What makes country ham truly country is the animal that gives its hind leg for it. Thus the search for superior country ham has become the search for the superior country hog. In Spain, where Jamón Ibérico has reached that echelon of foods whose reputations alone can inspire pilgrimages, tourists flock to the western part of the country where Ibérico hogs are raised, like a Napa Valley of pork. The distinct marbling of Ibéricos, which you can sample at restaurants like the Iberian Pig in Decatur, means a single ham can fetch hundreds of dollars. During the nineteenth century, as Virginia’s cured hams were developing into what would be known as Smithfield ham, the breeds were most likely Berkshire and Hampshire hogs who foraged and fed largely on a fat- and protein-rich diet of peanuts grown on nearby farms.
Perhaps no breed of pig has become as mythologized and coveted among country ham aficionados as the Ossabaw Island hog, a genetically pure breed of Ibérico pigs that has been isolated on an island off the coast of Georgia for nearly 500 years, brought over with the earliest Spanish explorers. Bev Eggleston, who both raises pigs and cures hams for EcoFriendly Foods in Virginia, has been breeding relocated Ossabaws since 2002. The pigs have desirable fat reserves, but years of inbreeding have left them dwarfish and ornery.
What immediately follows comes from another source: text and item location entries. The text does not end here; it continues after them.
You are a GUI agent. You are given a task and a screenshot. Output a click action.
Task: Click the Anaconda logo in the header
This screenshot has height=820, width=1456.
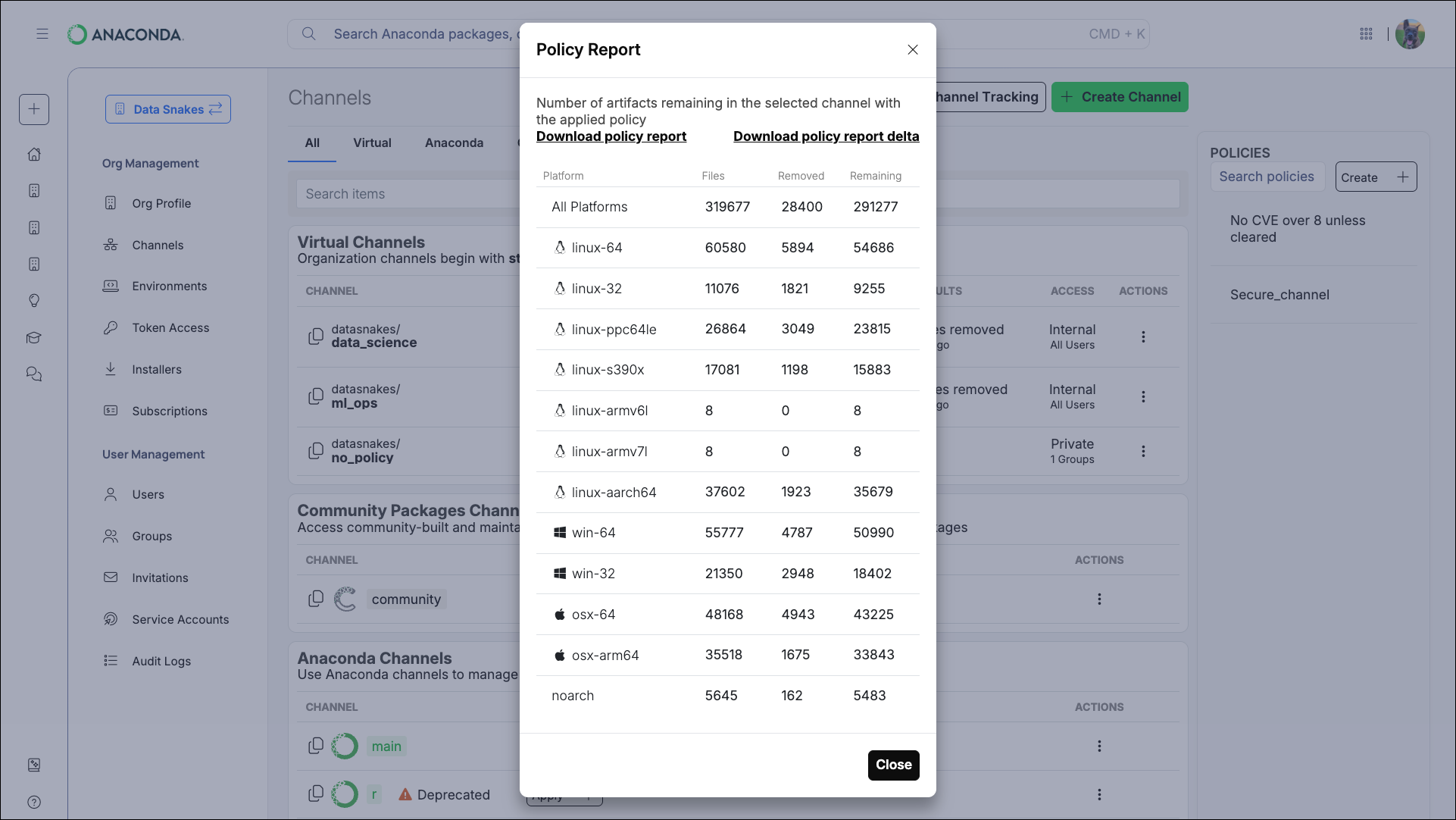(x=124, y=33)
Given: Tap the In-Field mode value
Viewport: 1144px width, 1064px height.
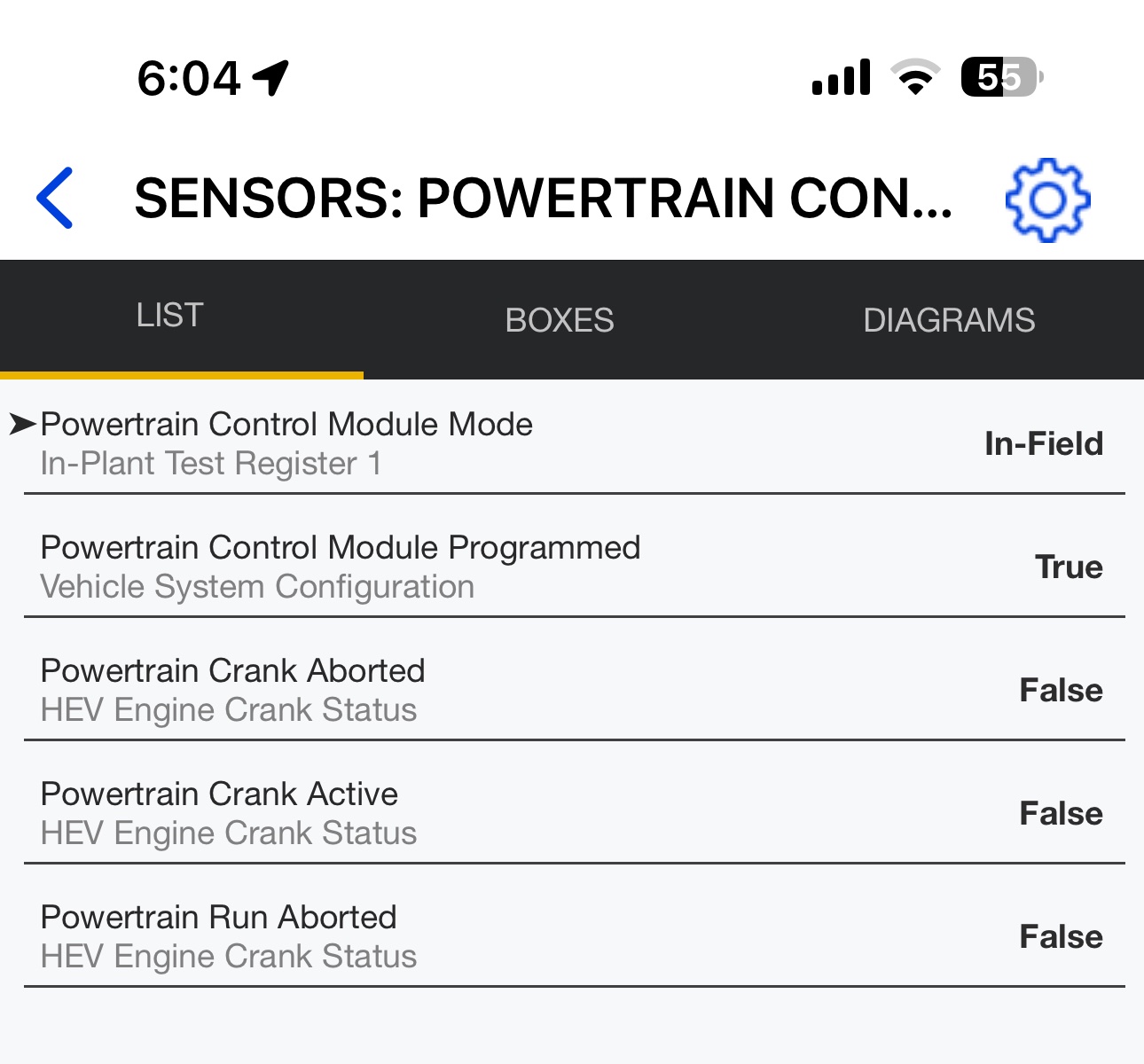Looking at the screenshot, I should [x=1044, y=443].
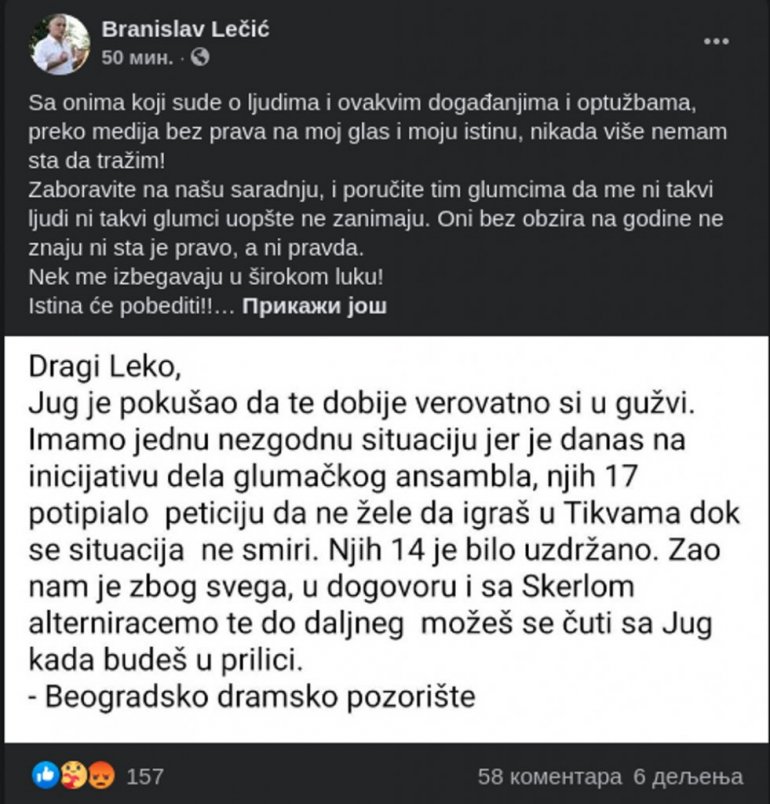
Task: Click the blue Like reaction icon
Action: (46, 775)
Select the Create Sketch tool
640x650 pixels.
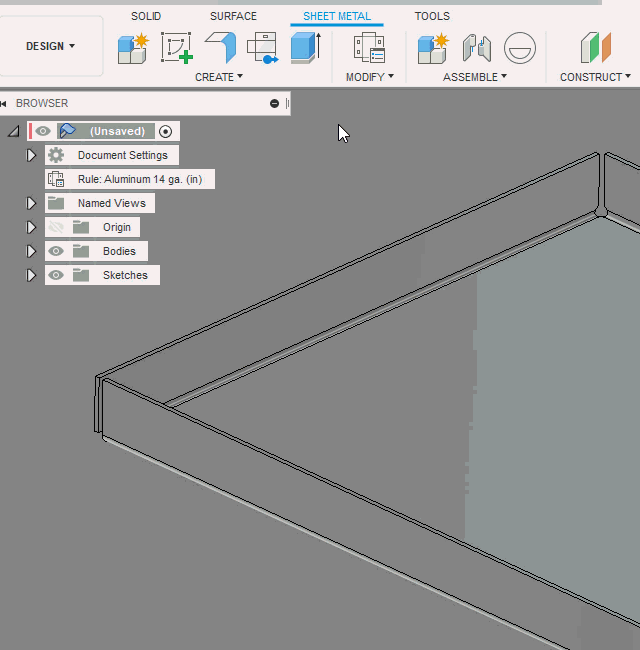coord(177,47)
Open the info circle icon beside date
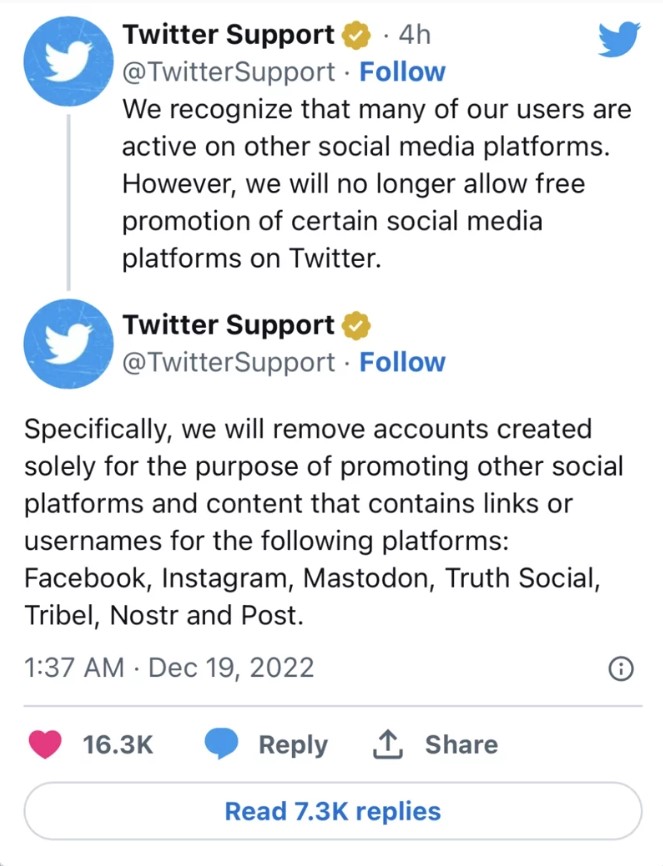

Eggleston has bred the Ossabaw with Red Wattle and Farmer’s Cross breeds, creating hybrids that have more commercial promise. They could be the beginning of a country ham program as sophisticated and focused as the Spanish one, but the process is slow. Including time for curing and aging, it could take three years for one of Eggleston’s hogs to travel from the field to a plate.
The long lead time makes country ham a gamble for chefs, who are all too aware of fads and the fickleness of diners. One of Empire State South’s hams can be gone in as quick as a week once it hits the menu. Smith says that they’ve yet to achieve a rotation of curing and aging that can keep up with demand. That’s still a far cry from the heights of popularity that have defined Jamón Ibérico, though. Linton Hopkins of Restaurant Eugene says, “Whether it will get to the level of Spain, I don’t know. But I think Southern chefs are starting to understand that you don’t have to spend a thousand dollars on a Spanish product to get great ham.”